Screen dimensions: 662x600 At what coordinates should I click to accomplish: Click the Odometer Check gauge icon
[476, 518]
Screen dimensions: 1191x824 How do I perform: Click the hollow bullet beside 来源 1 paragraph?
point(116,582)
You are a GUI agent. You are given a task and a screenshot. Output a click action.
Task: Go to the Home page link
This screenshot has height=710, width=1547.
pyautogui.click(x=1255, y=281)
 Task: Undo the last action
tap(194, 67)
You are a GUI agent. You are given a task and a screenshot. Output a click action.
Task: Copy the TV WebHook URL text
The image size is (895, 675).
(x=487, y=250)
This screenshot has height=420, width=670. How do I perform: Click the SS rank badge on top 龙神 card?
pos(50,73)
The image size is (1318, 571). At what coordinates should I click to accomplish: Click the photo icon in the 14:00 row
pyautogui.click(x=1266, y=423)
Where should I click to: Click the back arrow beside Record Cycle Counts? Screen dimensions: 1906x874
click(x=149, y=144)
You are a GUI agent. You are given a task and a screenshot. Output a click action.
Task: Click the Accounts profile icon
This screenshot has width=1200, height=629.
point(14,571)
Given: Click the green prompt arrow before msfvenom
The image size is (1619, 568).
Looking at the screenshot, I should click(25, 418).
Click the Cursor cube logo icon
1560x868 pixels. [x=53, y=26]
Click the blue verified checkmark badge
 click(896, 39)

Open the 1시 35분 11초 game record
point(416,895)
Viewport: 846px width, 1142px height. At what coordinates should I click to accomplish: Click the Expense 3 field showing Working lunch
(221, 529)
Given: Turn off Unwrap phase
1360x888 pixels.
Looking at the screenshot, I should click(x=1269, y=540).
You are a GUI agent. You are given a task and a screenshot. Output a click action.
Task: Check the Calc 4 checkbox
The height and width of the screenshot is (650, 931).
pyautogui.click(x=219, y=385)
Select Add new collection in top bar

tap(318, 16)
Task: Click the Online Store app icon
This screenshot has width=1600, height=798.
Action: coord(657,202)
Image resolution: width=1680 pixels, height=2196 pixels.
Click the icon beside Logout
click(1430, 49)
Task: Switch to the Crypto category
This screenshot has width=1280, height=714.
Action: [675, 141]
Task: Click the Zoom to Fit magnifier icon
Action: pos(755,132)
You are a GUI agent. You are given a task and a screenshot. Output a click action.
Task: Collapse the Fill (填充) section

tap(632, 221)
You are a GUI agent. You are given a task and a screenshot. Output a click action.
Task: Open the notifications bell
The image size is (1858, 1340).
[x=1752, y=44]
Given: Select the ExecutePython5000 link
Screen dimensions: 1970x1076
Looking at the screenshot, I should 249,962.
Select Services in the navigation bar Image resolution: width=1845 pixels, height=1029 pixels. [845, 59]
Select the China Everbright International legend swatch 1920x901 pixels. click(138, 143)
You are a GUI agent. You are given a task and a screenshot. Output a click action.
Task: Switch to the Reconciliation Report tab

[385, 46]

——————

* **Short task**
Which lines of the material above contain the string "pixels"? Pull out each of them in full, treating uppercase and lowercase as different.

* **Full solution**
1560x868 pixels. [x=53, y=26]
1360x888 pixels.
Image resolution: width=1680 pixels, height=2196 pixels.
Select Services in the navigation bar Image resolution: width=1845 pixels, height=1029 pixels. [845, 59]
Select the China Everbright International legend swatch 1920x901 pixels. click(138, 143)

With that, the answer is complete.